How Should I Roth IRA for 2012?

I love the Roth IRA, except for one thing – the income caps on eligibility. Sure, there’s the back door, but that makes things far more complicated.

I also like the structure of my income in that I have a good monthly salary, plus bonuses throughout the year, except that my income is largely dependent on my company’s stock price. If the stock price swings really low or even just a little low at the time of my bonuses, then I will be eligible for a full Roth IRA. On the other hand, if the stock price swings high at the time of my bonuses, then I could be eligible for either no Roth IRA or a partial Roth IRA.

This basically puts me in the situation that I can’t contribute to my Roth IRA until I know how much my gross income will be for the last year, which is after my last bonus. I have several options for this:

1) Per my Roth IRA investment schedule for the year, accumulate the full $5,000 amount in a targeted savings account. Once I know my final gross income for the year, invest the amount that I can contribute to my Roth IRA and invest the remainder of this account in a taxable investment account. This means that I wouldn’t be “maxing” my Roth IRA out until December, if at all, and this $5,000 would be out of the market for up to 12 months, sitting in a savings account, earning only about 1% interest (aka about $50 over the course of the year).

2) Per my Roth IRA investment schedule for the year, accumulate the full $5,000 amount in my taxable investment account, keeping with my target asset allocation.

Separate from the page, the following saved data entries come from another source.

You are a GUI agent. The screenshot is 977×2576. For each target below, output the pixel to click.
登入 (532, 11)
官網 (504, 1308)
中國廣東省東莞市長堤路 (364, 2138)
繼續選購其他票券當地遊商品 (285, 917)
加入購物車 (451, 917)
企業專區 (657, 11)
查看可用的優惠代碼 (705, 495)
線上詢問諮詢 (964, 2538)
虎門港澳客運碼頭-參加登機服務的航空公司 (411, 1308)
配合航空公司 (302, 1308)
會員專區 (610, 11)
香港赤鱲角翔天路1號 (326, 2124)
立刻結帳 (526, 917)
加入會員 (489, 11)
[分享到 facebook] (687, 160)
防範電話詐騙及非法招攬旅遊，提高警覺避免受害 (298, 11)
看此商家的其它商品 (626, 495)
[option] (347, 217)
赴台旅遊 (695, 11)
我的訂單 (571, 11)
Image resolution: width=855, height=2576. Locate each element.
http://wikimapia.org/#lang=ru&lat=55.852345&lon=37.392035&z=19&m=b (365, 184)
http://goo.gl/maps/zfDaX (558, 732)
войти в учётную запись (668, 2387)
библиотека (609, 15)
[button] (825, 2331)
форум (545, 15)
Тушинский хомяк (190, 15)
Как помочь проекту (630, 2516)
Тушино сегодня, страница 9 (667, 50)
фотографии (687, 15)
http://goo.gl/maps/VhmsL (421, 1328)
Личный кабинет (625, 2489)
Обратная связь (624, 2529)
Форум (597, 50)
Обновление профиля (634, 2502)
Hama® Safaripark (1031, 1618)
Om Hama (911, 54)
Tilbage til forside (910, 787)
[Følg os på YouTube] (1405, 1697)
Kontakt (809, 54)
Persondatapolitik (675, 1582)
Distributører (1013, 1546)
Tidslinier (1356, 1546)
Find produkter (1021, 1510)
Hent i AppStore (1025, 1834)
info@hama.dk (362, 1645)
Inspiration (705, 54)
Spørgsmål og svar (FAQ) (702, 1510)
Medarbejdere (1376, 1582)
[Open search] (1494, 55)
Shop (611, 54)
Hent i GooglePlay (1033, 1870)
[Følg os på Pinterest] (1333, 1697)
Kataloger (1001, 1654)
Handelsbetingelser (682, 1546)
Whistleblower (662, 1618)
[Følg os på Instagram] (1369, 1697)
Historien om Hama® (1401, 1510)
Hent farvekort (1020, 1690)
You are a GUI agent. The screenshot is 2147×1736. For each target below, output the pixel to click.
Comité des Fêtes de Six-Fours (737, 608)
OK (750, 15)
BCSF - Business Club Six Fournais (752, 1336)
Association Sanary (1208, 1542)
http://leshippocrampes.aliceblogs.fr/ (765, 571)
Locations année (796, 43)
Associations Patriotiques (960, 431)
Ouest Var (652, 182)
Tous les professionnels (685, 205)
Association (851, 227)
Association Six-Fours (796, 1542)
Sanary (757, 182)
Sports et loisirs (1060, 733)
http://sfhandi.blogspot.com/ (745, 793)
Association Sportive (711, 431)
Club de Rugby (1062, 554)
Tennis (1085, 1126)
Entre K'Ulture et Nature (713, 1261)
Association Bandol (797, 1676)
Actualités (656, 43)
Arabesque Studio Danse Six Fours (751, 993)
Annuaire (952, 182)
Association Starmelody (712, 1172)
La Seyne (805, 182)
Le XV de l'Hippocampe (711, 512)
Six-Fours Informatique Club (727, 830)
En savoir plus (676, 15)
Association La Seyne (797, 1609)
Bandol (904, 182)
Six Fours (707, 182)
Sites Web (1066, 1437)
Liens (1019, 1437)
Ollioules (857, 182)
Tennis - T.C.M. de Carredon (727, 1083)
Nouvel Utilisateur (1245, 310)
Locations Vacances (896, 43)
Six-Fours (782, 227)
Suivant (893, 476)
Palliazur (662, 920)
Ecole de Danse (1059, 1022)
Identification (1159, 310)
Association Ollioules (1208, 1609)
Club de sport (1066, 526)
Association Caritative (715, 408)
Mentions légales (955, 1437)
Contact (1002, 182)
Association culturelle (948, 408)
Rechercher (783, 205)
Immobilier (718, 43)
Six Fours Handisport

Once I know my final gross income for the year, calculate the amount that I can contribute to my Roth IRA and sell that amount in taxable and move it to my Roth IRA. This could mean that I would have a large taxable event if I end up being able to contribute the full $5,000 amount to my Roth IRA.

3) Per my Roth IRA investment schedule for the year, accumulate the full $5,000 amount in my Roth IRA account, keeping with my target asset allocation. Once I know my final gross income for the year, calculate the amount that I can contribute to my Roth IRA and recharacterize any extras to my Traditional IRA. This would be annoying if the recharacterization amount was less than $3,000 since then I can’t buy any good Vanguard funds. Also, any Traditional IRA contributions I make are non-deductible, so I don’t really like the Traditional IRA.

4) Per my Roth IRA investment schedule for the year, accumulate the full $5,000 amount in my taxable investment account, not in my target asset allocation, but in a money market fund. That way, the money is already very clearly earmarked for investing, but it wouldn’t generate as significant of a taxable event, considering that it’s a buffer account and I would only be taxed on the dividends that I earn in until I move the funds to my Roth IRA. I would, however, have to keep these funds out of my asset allocation spreadsheet so that the extra $5,000 in cash doesn’t mess up my calculations.

I flat out don’t really like option 3) because it could leave me with orphaned amounts in my Traditional IRA. I think that option 1) is better if I’m likely to be able to contribute the full amount to my Roth IRA or close to it, but option 2) is better if I’m likely to be able contribute a small amount (lower taxable event). Option 4) is pretty similar to option 1) and could actually be the best option.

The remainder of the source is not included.